Es una porquería. Un asco. Apesta. Ojalá no tuviese que ser así.
Vivir con ellos no era lo mejor del Universo, vale, pero saber que están ahí... En los Estados Unidos ideales, viviría con los Sherwood y visitaría a los Findlay al menos una vez por semana. Ay, voy a echar de menos a Ed. Voy a echar de menos lo mucho que sabe y lo mucho que quería que aprendiese sobre cosas que puedo mencionar en una conversación normal sin parecer un bicho raro. Voy a echar de menos. Voy a echar de menos lo bien que se sabe mover en la sociedad.

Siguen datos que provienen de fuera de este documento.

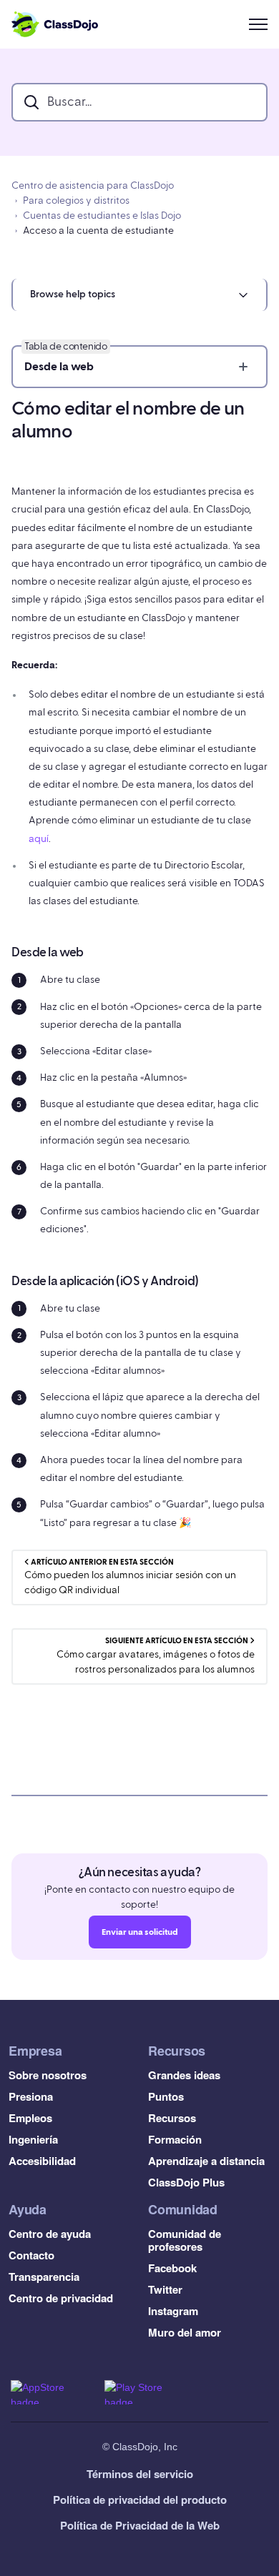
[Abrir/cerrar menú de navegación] (258, 24)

No tengo ningunas ganas de escribir más ni de explorar mis sentmientos ni narices. Porque estoy triste, pero no es una tristeza demoledora. Me alegra estar lo suficientemente bien con mi vida como para poder hacerle frente a todo esto sin revolcarme en la tristeza y pasarme el día dándole vueltas a lo mismo. No es terrible, aunque no resulte agradable tampoco.
¡Y hey, que no se han muerto, simplemente que ahora viven en una isla remota! Mantendremos el contacto, son personas importantes en mi vida.